The largest military community who has the best argument for privileges are our Vietnam Veterans. Most of these men and women returned to the United States with no gratitude for their service or sacrifices made. They endured horrific treatment by the country they were drafted by or pledged to protect.
Vietnam Veterans have a right to be disappointed. For the most part, veterans before and after that era have been welcomed with open arms and been provided with privileges the Vietnam Vets didn’t receive. Yet even with this sad history, we have to look at the questions above in a much larger lens.
What Veteran privileges are really owed?
If we can be honest, aside from the benefits that the government promised to each and every service member, veterans really are owed nothing. This might be an unsettling statement to some but the reality is that the civilian world never promised our veterans any privileges. It’s never been publicly and officially declared that military veterans shall receive any special treatment or benefits for their service.

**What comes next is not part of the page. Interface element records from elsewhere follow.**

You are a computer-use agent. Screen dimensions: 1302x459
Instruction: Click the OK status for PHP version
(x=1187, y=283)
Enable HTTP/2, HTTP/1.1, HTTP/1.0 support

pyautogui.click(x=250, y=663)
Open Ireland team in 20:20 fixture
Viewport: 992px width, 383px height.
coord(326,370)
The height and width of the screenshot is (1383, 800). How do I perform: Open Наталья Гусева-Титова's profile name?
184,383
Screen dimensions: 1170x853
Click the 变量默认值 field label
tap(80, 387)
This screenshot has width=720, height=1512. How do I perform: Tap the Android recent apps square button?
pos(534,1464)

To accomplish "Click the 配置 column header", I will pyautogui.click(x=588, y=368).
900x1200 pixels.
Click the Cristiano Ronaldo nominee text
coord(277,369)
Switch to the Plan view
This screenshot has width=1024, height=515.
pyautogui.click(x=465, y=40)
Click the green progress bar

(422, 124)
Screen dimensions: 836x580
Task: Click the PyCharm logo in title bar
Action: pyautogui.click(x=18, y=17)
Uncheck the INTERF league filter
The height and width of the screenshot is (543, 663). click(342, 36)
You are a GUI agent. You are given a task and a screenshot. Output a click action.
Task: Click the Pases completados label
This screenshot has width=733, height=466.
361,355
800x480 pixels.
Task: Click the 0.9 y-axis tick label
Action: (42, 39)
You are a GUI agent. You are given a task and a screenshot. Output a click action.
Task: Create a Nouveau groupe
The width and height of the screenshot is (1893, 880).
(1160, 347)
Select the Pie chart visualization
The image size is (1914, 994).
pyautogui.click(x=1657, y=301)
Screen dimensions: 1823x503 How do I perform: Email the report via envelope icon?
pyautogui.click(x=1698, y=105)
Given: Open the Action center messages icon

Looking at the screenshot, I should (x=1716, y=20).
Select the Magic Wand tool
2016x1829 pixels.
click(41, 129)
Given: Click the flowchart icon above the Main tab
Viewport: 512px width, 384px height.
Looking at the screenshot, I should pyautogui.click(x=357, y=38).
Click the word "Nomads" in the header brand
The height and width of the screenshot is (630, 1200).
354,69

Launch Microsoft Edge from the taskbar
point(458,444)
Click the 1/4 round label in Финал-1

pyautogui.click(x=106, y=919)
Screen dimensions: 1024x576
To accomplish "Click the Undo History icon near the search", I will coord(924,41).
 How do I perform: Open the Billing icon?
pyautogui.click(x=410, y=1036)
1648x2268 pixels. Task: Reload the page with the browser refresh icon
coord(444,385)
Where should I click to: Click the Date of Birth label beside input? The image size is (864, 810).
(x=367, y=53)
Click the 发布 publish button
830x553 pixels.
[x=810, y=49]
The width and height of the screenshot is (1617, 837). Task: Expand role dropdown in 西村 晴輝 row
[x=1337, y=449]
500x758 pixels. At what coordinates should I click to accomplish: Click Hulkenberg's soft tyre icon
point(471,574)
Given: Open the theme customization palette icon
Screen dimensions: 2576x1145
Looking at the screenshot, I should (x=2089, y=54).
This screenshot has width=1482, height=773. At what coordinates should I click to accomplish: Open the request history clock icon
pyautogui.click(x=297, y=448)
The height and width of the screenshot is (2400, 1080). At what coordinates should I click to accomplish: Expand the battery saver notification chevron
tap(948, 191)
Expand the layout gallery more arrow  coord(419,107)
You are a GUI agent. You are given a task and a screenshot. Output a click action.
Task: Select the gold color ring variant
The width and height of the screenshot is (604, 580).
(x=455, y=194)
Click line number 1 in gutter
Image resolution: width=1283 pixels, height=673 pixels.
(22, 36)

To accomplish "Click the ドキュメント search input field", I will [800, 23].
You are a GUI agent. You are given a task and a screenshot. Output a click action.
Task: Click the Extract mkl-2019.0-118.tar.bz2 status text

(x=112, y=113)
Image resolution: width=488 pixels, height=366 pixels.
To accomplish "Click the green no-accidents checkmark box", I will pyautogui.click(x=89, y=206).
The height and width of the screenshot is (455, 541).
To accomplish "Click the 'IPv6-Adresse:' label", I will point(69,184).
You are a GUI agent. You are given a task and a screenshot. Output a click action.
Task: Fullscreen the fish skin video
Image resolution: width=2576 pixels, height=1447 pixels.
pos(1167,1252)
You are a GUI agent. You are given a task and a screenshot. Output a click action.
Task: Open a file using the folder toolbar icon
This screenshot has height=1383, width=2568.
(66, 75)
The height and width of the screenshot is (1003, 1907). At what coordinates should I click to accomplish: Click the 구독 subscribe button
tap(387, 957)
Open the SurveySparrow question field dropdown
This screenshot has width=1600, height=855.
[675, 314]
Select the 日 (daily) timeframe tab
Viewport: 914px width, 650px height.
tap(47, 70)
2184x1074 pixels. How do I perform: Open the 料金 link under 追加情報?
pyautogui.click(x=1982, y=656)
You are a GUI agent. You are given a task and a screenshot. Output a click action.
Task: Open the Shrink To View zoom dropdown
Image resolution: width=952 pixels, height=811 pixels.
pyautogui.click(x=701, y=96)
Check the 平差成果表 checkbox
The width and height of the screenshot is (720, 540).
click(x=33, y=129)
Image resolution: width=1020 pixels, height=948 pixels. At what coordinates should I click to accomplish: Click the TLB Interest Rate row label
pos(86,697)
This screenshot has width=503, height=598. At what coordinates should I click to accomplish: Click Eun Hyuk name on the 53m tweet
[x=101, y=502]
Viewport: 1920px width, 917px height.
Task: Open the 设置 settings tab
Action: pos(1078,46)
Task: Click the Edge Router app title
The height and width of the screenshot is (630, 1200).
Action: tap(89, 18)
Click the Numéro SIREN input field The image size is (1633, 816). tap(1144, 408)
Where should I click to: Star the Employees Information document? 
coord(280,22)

Our military community must understand that most of us volunteered for duty. We weren’t likely coerced into signing our enlistment. We chose to do what so very few have the courage to do. Knowing that and appreciating that fact IS our reward. Veteran privileges aren’t the prize.
It’s humbling that businesses are willing to give any discounts to those of us who served. It’s amazing that civilians would want to donate their time, money, or resources to help veterans in need. It’s appreciated when a child expresses their admiration for people in military uniforms. However it’s not required and we should be thankful for these veteran privileges!
We believe that the men and women of the U.S. Armed Forces should be respected for their sacrifices, but that doesn’t mean everyone in this country will do that. We must accept that. We must also realize that not every company will give us something for our military service and there’s nothing wrong with that.
Veterans who feel they are wronged must stand above the ideal of veteran privilege. They must fight against the temptation to complain about anything “owed” to them outside of what the military or VA has promised. If we don’t, we will damage our veteran brand and cause civilians to see us in a negative way, and this will harm all of us.
Embrace what is given and embrace what is not.